On the other hand, pthread_yield scales linearly, while libtask has a constant time yield. So for concurrency without parallelism [1] and lots of threads, the libtask library can be recommended.
[0] https://bitbucket.org/qznc/switchcost/src
[1] http://existentialtype.wordpress.com/2011/03/17/parallelism-...
(b) The entire point is that for really scalable network applications, you don't want the high-priority thread to suspend for things like disk IO. Really, you read all that and expected the thread to use blocking IO instead of asynchronous IO???
(c) The point wasn't that Snort's multi-process design is better, only that it's acceptable. It's a single-threaded design written in the 1990s that has lots of quirks that make it hard to convert to multi-threaded operation. The point is that you can still get it to multi-core without having to make it multi-threaded.
(d) How is "multi-core doesn't mean multi-threaded"??? Snort is a multi-core app today and isn't multi-threaded.
(e) I keep repeating the claim because my code written in user mode scales better than the code of people who disagree. My code scales to 20-million connections, 20-gbps, 20-million packets/second. What does your code scale to?
(f) "Real-time" is different than the "network" apps I'm talking about. The entire idea is "control plane" vs. "data plane" separation. Control operations that need real-time guarantees are very different than high-throughput data operations.
(g) Multi-threaded techniques that try to interleave multiple threads on a single core suck for high network throughput. Just ask Apache
(d) How is "multi-core doesn't mean multi-threaded"??? Snort is a multi-core app today and isn't multi-threaded.
This is, again, between whether you want to be "computer science correct," or use developer lingo that is not even necessarily consistent among all developer and OS subcultures. I think saying it the way you are saying it, instead of "You could use multiple processes to get parallelism, instead of multiple threads," is misleading.
What does your code scale to?
Well, I'm a real-time guy, so my thread scales down to microsecond overheads.
Did you change the text in your post that explains pthread_mutex_t? If not, I probably made a mistake to pick on that, because what you have there is pretty clear.

Source excerpt:
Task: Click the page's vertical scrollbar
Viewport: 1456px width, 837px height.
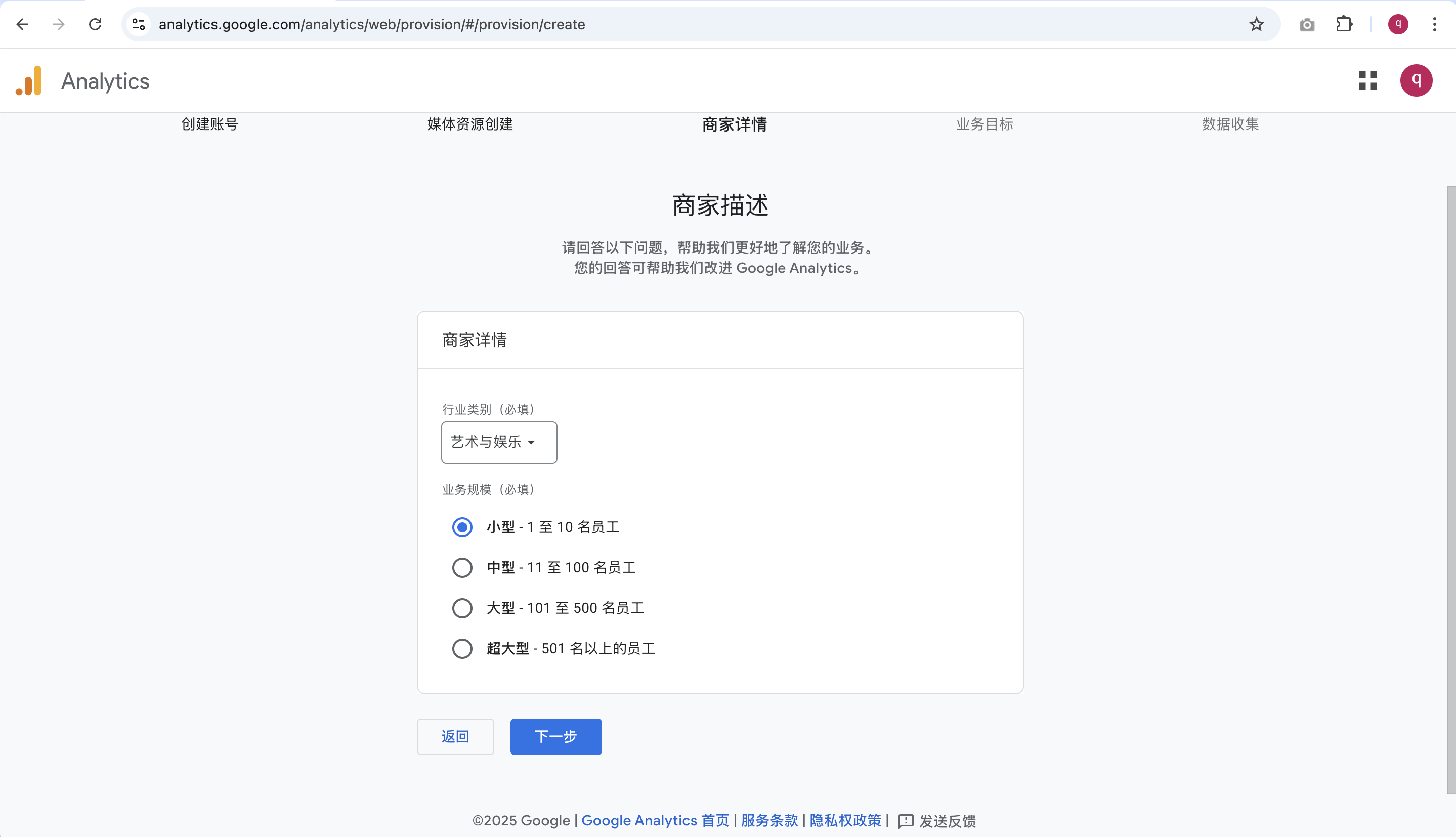Action: point(1450,489)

Task instructions: In the forum thread, what figures does the poster give for how far their user-mode code scales?

Solution: 20 million connections, 20 Gbps, and 20 million packets per second.